More than one in 10 women struggle to bond with their baby, with the majority saying they are given no support from healthcare staff, a survey has found.
Nearly three-quarters (73%) of women said they received no information or advice on bonding with their baby in the first few weeks after birth, despite guidance for doctors and nurses recommending that they assist with emotional attachment to encourage healthy child development.
The respondents said societal pressure to enjoy pregnancy, and assumptions that bonding would happen automatically, left them feeling guilty and afraid when it didn’t, according to a survey of more than 1,000 mothers, undertaken by the Parent-Infant Foundation.

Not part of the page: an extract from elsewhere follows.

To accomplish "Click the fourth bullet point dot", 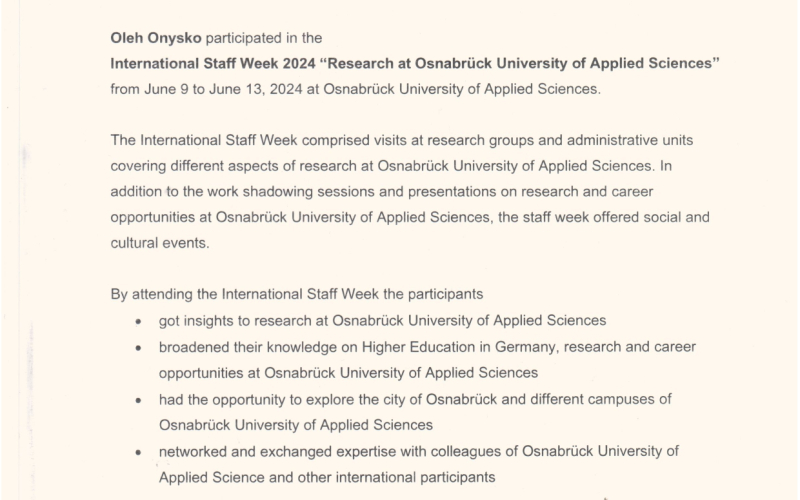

Factors that can affect bonding during pregnancy include the mother’s physical and mental health and past trauma, such as baby loss.
Tamora Langley, head of policy at the Parent-Infant Foundation, said: “We understand staff are under huge time pressures, but checking on emotional wellbeing as well as physical wellbeing needs to become the norm.
“With training, a wider range of professionals and practitioners should be able to have conversations about emotional attachment and bonding. Parents who are struggling may need specialist parent-infant relationship support, but they can only get that if they are confident to speak up in the first place. We must challenge the myth of the ‘perfect parent’, so that pregnant women feel able to ask for help when they need it.”
The Royal College of Midwives chief executive, Gill Walton, said staff shortages meant midwives often did not have time to help with bonding. She called for a national strategy to recruit and train more midwives so that “these vital areas of care become the norm”.
One woman in the survey said that despite having a number of pregnancy losses before a healthy pregnancy, “no one seemed to understand or even mention that it might be hard to think about building a relationship with our baby in case the worst happened again”.
Another said: “I thought there was something wrong with me because I didn’t instantly love my son, and everyone else says things like ‘it’s the most magical time giving birth’.”
The survey found that 71% of respondents would have liked more support during pregnancy to bond with their baby, while 64% said nobody talked to them about bonding during their antenatal care.
Andrew Whitelaw, an emeritus professor of neonatal medicine at the University of Bristol, said a growing focus on identifying psychiatric problems in mothers, since suicide is the most common cause of maternal mortality in the UK, meant that midwives “do not want to increase anxiety before delivery by talking up difficulties with bonding”.
Rather than discussing potential challenges with bonding before birth, one of the most effective ways of encouraging bonding was personal contact, including putting the baby skin-to-skin naked between the mothers’ breasts for an hour or so after delivery, he said.
An NHS spokesperson said: “We encourage services to keep up to date with the latest Nice guidance so they can provide the best level of care to women and their babies. Our recently announced delivery plan for maternity and neonatal services sets out commitments to provide personalised care and support plans, which can include advice on baby bonding.”